*ASSIGNMENT*. Taking the first line of the listing as the start and the line containing "Task: Set these tabs aside" as the end, reproduce everything in between exactly, both ends included.

· · ·

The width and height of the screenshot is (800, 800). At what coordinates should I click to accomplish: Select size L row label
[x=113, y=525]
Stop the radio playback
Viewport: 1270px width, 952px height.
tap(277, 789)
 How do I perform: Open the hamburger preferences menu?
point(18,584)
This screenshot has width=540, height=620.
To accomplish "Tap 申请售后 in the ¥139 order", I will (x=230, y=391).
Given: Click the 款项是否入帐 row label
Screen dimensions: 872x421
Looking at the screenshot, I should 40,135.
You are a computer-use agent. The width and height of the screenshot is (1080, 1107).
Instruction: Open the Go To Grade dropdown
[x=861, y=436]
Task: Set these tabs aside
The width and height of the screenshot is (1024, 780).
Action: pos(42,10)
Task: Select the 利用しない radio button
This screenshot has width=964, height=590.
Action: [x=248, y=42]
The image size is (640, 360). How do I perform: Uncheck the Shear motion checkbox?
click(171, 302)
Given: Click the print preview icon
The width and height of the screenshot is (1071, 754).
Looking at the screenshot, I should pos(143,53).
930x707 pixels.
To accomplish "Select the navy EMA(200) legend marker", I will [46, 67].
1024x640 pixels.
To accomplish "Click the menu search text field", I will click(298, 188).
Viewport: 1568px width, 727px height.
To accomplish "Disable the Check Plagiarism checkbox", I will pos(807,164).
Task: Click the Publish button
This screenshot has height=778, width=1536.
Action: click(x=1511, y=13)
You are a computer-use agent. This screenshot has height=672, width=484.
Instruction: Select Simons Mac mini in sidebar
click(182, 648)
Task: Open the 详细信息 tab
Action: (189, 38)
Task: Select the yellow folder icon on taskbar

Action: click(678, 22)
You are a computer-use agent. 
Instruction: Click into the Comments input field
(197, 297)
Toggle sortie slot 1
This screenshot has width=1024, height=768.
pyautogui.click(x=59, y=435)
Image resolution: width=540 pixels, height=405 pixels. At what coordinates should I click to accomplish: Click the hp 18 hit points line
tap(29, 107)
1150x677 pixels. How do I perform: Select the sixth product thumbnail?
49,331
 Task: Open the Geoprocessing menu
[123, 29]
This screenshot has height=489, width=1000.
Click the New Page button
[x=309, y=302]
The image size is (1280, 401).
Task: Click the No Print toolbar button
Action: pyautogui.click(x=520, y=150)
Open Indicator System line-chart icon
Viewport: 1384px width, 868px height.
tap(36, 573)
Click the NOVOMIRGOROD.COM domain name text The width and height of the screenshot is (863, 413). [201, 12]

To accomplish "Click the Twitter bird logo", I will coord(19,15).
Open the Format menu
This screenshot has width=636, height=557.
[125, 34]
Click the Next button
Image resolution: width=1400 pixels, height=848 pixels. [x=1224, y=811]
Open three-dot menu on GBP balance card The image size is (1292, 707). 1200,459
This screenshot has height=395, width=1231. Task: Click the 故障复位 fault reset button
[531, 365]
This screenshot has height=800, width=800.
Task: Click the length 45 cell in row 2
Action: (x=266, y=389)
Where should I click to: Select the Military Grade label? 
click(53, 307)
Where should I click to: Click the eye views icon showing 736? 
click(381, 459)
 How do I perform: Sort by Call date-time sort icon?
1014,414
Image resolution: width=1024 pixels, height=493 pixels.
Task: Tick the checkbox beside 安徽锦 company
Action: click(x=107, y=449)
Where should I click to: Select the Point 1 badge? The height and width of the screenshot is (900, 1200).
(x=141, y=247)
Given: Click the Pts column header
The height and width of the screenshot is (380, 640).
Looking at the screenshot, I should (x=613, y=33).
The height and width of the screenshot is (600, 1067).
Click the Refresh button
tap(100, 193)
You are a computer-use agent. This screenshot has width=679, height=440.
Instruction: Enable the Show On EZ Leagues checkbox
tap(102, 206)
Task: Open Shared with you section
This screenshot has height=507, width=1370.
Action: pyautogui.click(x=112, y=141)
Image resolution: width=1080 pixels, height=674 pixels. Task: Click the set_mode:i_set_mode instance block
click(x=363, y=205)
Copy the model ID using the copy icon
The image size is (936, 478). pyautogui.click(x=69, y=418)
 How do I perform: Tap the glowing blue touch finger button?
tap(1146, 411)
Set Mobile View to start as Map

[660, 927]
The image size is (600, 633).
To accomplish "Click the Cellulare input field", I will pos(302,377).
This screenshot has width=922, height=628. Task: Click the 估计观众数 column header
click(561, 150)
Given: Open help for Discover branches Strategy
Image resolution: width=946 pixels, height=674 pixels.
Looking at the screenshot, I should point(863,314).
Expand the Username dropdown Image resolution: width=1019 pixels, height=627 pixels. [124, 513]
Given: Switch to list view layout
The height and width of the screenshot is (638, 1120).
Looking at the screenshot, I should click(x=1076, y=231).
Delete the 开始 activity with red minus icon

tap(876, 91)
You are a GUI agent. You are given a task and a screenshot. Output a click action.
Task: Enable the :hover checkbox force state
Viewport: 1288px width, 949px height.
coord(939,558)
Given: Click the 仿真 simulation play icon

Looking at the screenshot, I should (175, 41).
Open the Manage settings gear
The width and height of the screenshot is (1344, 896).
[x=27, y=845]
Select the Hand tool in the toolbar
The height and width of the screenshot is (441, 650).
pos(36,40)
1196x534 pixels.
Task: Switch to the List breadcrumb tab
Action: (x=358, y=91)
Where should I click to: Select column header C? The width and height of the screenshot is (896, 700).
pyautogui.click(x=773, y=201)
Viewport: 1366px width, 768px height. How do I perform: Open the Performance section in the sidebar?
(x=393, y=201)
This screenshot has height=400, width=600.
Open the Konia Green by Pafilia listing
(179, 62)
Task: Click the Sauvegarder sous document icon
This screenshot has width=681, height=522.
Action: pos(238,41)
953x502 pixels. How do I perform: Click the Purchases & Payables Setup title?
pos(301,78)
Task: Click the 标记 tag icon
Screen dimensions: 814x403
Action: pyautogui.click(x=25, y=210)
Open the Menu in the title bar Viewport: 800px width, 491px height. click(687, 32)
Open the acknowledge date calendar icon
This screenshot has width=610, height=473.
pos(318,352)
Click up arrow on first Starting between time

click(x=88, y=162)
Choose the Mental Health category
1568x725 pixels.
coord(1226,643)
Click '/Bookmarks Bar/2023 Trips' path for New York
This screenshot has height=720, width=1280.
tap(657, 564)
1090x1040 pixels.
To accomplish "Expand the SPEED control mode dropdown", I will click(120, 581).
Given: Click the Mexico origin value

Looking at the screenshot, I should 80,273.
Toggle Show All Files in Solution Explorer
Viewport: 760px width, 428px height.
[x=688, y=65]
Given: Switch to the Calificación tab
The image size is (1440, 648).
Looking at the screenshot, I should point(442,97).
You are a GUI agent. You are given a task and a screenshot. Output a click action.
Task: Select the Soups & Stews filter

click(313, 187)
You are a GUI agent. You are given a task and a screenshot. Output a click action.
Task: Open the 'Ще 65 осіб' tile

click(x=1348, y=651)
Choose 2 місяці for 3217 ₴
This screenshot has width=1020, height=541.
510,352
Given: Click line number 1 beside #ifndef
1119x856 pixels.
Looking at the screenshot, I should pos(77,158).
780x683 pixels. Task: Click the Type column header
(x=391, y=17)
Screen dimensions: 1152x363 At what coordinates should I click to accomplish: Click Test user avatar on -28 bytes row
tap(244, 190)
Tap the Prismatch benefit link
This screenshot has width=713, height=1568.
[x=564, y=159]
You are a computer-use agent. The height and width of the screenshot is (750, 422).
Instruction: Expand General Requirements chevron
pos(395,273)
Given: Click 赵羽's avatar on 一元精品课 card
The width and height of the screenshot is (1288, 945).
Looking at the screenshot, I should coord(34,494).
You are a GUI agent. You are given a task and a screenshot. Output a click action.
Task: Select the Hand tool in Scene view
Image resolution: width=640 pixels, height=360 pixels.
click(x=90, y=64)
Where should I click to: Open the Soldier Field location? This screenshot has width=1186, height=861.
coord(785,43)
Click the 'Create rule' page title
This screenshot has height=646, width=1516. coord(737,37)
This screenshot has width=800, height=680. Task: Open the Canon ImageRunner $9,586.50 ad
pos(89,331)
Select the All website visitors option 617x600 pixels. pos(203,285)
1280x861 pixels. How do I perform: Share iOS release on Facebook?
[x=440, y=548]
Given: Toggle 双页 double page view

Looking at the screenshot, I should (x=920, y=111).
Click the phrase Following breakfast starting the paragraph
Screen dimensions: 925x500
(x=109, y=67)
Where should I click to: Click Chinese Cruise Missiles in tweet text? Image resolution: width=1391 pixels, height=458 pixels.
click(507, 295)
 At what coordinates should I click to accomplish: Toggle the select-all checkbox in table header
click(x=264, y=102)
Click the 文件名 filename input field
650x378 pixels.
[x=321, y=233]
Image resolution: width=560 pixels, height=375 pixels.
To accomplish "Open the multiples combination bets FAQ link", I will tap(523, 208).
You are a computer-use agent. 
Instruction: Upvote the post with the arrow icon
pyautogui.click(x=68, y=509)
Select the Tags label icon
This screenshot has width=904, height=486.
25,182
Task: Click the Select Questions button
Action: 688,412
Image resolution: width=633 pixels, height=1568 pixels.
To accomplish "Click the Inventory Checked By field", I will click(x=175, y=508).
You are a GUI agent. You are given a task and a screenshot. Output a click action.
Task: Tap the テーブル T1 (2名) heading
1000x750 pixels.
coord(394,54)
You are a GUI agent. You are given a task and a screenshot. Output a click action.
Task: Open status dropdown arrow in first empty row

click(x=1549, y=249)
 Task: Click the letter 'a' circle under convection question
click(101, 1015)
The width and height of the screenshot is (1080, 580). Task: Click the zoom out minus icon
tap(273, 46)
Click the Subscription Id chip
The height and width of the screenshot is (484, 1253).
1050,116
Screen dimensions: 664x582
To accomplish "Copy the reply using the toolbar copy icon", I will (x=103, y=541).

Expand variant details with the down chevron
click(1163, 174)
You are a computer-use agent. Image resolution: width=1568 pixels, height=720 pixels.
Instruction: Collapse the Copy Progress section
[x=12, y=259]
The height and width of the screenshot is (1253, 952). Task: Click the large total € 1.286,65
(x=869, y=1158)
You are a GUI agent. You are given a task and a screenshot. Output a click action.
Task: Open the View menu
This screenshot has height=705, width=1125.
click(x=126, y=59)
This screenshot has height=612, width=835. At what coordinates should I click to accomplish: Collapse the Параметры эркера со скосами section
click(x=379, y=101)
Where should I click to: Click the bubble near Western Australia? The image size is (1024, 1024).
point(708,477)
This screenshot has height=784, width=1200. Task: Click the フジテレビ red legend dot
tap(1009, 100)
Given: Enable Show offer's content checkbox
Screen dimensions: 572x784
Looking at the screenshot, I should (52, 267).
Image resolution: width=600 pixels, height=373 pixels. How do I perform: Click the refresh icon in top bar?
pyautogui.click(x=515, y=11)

· · ·

*RESPONSE TO THE EXERCISE*.
The width and height of the screenshot is (800, 800). At what coordinates should I click to accomplish: Select size L row label
[x=113, y=525]
Stop the radio playback
Viewport: 1270px width, 952px height.
tap(277, 789)
 How do I perform: Open the hamburger preferences menu?
point(18,584)
This screenshot has width=540, height=620.
To accomplish "Tap 申请售后 in the ¥139 order", I will (x=230, y=391).
Given: Click the 款项是否入帐 row label
Screen dimensions: 872x421
Looking at the screenshot, I should 40,135.
You are a computer-use agent. The width and height of the screenshot is (1080, 1107).
Instruction: Open the Go To Grade dropdown
[x=861, y=436]
Task: Set these tabs aside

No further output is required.